◆ **HOW TO COMPLETE THIS TASK**
Every line from the beginning of the records below up to the one holding "Task: Raise cinema volume with 音量+ button" should be quoted exactly; leave out the rest.

───

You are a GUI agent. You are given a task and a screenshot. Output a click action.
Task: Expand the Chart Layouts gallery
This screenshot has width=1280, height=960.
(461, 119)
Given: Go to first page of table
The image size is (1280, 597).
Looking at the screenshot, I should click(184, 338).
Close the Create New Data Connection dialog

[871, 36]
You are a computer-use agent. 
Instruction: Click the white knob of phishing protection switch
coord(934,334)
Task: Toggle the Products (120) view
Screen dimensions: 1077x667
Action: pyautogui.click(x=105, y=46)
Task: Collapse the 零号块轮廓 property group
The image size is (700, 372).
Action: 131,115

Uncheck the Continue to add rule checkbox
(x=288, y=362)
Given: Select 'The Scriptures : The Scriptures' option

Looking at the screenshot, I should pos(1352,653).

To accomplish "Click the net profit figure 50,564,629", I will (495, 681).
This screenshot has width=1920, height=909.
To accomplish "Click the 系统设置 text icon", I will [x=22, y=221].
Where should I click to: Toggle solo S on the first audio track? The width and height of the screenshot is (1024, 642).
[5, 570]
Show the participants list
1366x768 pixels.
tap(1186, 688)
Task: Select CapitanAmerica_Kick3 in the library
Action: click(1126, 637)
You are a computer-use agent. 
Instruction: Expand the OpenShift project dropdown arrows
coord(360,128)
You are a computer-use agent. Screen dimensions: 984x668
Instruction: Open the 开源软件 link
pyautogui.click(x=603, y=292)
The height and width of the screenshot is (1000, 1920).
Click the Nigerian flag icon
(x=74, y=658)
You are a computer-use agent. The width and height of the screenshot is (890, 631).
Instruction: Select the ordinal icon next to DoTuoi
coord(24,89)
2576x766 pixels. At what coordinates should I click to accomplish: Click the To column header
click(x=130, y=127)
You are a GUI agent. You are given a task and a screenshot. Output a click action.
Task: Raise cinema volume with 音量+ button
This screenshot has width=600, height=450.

───

◆ **SOLUTION FOR THIS EXERCISE**
You are a GUI agent. You are given a task and a screenshot. Output a click action.
Task: Expand the Chart Layouts gallery
This screenshot has width=1280, height=960.
(461, 119)
Given: Go to first page of table
The image size is (1280, 597).
Looking at the screenshot, I should click(184, 338).
Close the Create New Data Connection dialog

[871, 36]
You are a computer-use agent. 
Instruction: Click the white knob of phishing protection switch
coord(934,334)
Task: Toggle the Products (120) view
Screen dimensions: 1077x667
Action: pyautogui.click(x=105, y=46)
Task: Collapse the 零号块轮廓 property group
The image size is (700, 372).
Action: 131,115

Uncheck the Continue to add rule checkbox
(x=288, y=362)
Given: Select 'The Scriptures : The Scriptures' option

Looking at the screenshot, I should pos(1352,653).

To accomplish "Click the net profit figure 50,564,629", I will (495, 681).
This screenshot has width=1920, height=909.
To accomplish "Click the 系统设置 text icon", I will [x=22, y=221].
Where should I click to: Toggle solo S on the first audio track? The width and height of the screenshot is (1024, 642).
[5, 570]
Show the participants list
1366x768 pixels.
tap(1186, 688)
Task: Select CapitanAmerica_Kick3 in the library
Action: click(1126, 637)
You are a computer-use agent. 
Instruction: Expand the OpenShift project dropdown arrows
coord(360,128)
You are a computer-use agent. Screen dimensions: 984x668
Instruction: Open the 开源软件 link
pyautogui.click(x=603, y=292)
The height and width of the screenshot is (1000, 1920).
Click the Nigerian flag icon
(x=74, y=658)
You are a computer-use agent. The width and height of the screenshot is (890, 631).
Instruction: Select the ordinal icon next to DoTuoi
coord(24,89)
2576x766 pixels. At what coordinates should I click to accomplish: Click the To column header
click(x=130, y=127)
You are a GUI agent. You are given a task and a screenshot. Output a click action.
Task: Raise cinema volume with 音量+ button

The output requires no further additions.